In operations, SnapRAID fits best where storage is large, cheap, and mostly append-only: media libraries, backup repositories, photo archives, ISO collections, and general-purpose NAS boxes for infrequently changing content. It is much less appropriate for primary databases, VM images with constant writes, container volumes, or other live infrastructure datasets where real-time redundancy and fast recovery points matter more than flexibility. In that sense, SnapRAID is not really a ZFS or enterprise SAN competitor; it is a pragmatic tool for operators who want low-cost parity protection and integrity checking on JBOD-style storage without giving up simple disks and incremental expansion.
syncthing
Syncthing is an open-source continuous file synchronisation tool that keeps folders in sync directly between your devices, without requiring your data to live on a central cloud service. Its model is simple but powerful: machines discover each other, establish authenticated and encrypted connections, and replicate file changes in near real time using an open protocol. For operators and technically minded users, that makes Syncthing feel like a self-hosted alternative to consumer sync products, but with far more transparency about how data moves and where it lives.
The advantages are obvious once you care about control.
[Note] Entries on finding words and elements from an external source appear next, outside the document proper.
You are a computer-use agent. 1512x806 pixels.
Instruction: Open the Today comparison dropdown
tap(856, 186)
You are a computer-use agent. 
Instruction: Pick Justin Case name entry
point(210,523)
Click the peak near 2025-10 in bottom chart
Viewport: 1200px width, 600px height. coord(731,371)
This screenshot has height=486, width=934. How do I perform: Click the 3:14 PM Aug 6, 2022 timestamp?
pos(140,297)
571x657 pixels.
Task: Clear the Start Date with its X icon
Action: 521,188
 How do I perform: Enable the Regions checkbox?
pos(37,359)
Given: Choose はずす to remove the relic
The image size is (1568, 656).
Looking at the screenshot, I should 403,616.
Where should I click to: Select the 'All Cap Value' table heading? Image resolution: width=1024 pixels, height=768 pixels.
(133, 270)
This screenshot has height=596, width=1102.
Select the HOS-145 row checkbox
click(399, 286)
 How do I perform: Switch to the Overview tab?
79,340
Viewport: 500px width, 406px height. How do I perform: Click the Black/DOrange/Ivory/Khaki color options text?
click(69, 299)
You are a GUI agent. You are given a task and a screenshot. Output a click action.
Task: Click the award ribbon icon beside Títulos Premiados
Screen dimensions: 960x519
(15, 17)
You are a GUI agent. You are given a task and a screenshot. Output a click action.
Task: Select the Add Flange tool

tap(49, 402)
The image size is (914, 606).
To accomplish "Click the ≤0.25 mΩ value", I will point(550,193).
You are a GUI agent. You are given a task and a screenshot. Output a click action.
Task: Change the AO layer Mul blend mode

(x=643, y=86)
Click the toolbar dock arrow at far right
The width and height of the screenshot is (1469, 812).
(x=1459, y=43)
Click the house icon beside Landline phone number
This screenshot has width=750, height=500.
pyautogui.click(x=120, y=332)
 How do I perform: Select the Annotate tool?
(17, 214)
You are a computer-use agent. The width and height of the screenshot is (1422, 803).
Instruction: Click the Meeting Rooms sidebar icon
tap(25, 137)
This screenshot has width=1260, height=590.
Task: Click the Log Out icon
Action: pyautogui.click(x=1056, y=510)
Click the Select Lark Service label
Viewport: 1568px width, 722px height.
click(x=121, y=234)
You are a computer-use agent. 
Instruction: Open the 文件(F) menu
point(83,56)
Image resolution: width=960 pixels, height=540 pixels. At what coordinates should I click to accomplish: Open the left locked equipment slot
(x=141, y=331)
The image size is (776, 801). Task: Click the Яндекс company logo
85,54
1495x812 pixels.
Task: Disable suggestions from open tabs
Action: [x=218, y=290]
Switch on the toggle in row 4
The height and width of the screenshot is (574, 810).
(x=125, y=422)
Syncthing is private by design, uses TLS with forward secrecy, identifies devices with cryptographic certificates, and avoids the usual dependence on a third-party storage provider. It is also efficient with common file operations: renames do not trigger full retransfers, and appends to existing files are handled efficiently. The main drawbacks are operational rather than conceptual. This is still peer-to-peer synchronization, not backup, so accidental deletions or bad changes can propagate unless you design around that. And while Syncthing runs on many platforms, the project documentation explicitly states that there is no official iOS client due to platform restrictions on background processing.
In practice, Syncthing is best used for workstation-to-laptop sync, moving project files between personal machines, replicating data between edge nodes, sharing directories across trusted teams, or maintaining live copies of files across small infrastructure estates without introducing a central file service. It is less suitable where you need immutable backups, strict auditability, centralized enterprise administration, or classic object storage semantics. The cleanest way to think about it is this: Syncthing is an excellent fit for operational file replication and data mobility, but it should usually sit beside a real backup system rather than replace one.